One of the biggest draws to commodity investing has long been its low correlation to equities. Investors would add commodity exposure to their portfolios to help diversify returns, as the movement in commodity markets had long been independent from that of equities. But 2012 is doing its best to redefine the rules, as it seems that commodities have begun to show an increased correlation to major equity benchmarks [for more commodity news and analysis subscribe to our free newsletter].
“The S&P GSCI composite index of commodity sector returns only added 0.52% so far this year, compared to 11.99% for the S&P 500. During the same period, the weekly correlation between the S&P 500 and the S&P GSCI has been about 0.49, compared to an average of about 0.15 between January 1976 and December 2011″ wrote Thao Hua last month. All the while, the interest in commodities has been growing, as it was reported that U.S. defined benefit plans have increased their commodity holdings by roughly 13% over the past year.
Since the beginning of the year SPY and DBC, two of the most popular ETFs of their respective asset classes, have featured a correlation of 0.45. But playing around with dates and time ranges (minimum of 30 days) can yield correlations as high as 0.76 this summer, as it would appear that the correlation is only growing. As for the reasons why this phenomenon is developing, there is no smoking gun, though many have chose to blame inflation [see also Warning: John Hussman’s Model Shows the Worst Short Term S&P Risk-Reward in a Century].
What to Do?
In all likelihood this is a temporary phase that commodities are enduring, as history suggests that correlations should be much lower. But should this relationship continue to grow, commodity investing may be in a bit of a pickle. Long term investors will find little use for commodities if they are no longer diversifying their holdings. Instead, commodities would likely only be utilized by active traders who seek out these assets for their enticing volatility.
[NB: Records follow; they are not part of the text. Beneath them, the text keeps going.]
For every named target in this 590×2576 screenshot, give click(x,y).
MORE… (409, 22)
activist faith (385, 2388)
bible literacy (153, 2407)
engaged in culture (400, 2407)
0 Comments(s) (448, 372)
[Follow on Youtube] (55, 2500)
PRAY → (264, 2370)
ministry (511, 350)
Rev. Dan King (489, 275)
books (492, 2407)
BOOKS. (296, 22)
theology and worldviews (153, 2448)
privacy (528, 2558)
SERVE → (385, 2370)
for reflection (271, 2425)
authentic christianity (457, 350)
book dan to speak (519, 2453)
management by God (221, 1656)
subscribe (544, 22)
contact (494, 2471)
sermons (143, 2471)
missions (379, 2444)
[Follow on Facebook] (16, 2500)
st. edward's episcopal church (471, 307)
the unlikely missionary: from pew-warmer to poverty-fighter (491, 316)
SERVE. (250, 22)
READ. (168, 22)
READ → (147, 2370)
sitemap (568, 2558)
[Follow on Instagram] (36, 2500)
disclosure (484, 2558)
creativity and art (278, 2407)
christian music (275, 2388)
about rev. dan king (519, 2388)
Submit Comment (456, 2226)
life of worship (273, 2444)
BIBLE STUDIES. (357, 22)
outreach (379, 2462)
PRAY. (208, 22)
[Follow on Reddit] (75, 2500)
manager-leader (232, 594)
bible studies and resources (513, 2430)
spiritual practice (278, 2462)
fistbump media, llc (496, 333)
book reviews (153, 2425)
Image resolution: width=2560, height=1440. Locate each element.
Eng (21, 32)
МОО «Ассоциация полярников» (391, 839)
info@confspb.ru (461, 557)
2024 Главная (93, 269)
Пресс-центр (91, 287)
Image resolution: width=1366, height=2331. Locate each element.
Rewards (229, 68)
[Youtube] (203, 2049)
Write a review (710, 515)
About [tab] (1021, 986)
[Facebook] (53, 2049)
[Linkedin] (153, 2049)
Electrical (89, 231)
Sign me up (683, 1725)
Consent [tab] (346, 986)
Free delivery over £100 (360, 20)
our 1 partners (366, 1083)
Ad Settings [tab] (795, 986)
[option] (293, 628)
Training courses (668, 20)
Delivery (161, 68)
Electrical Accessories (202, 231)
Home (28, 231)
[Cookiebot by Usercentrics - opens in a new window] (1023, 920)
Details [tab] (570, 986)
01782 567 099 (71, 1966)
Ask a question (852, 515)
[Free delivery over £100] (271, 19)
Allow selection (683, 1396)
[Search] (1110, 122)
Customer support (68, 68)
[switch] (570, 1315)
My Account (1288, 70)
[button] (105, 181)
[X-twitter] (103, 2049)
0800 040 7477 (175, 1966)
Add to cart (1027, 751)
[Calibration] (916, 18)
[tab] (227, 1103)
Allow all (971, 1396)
Assuming the correlational rut continues (again, a very unlikely scenario), commodity investors may want to look to both gold and silver. Most people consider these precious metals as alternative currencies, so their price drivers may be less tied to that of commodities. Thus far in 2012, GLD has featured a correlation of just 0.1 to SPY while SLV is sporting a 0.17, suggesting these two assets have been able to withstand the recent pattern of the overall commodity industry. It should also be noted that 2011 saw a period where both gold and silver were highly correlated to the S&P 500, but the streak was snapped this year, and the same will likely happen with overall commodities in time.
Disclosure: No positions at time of writing.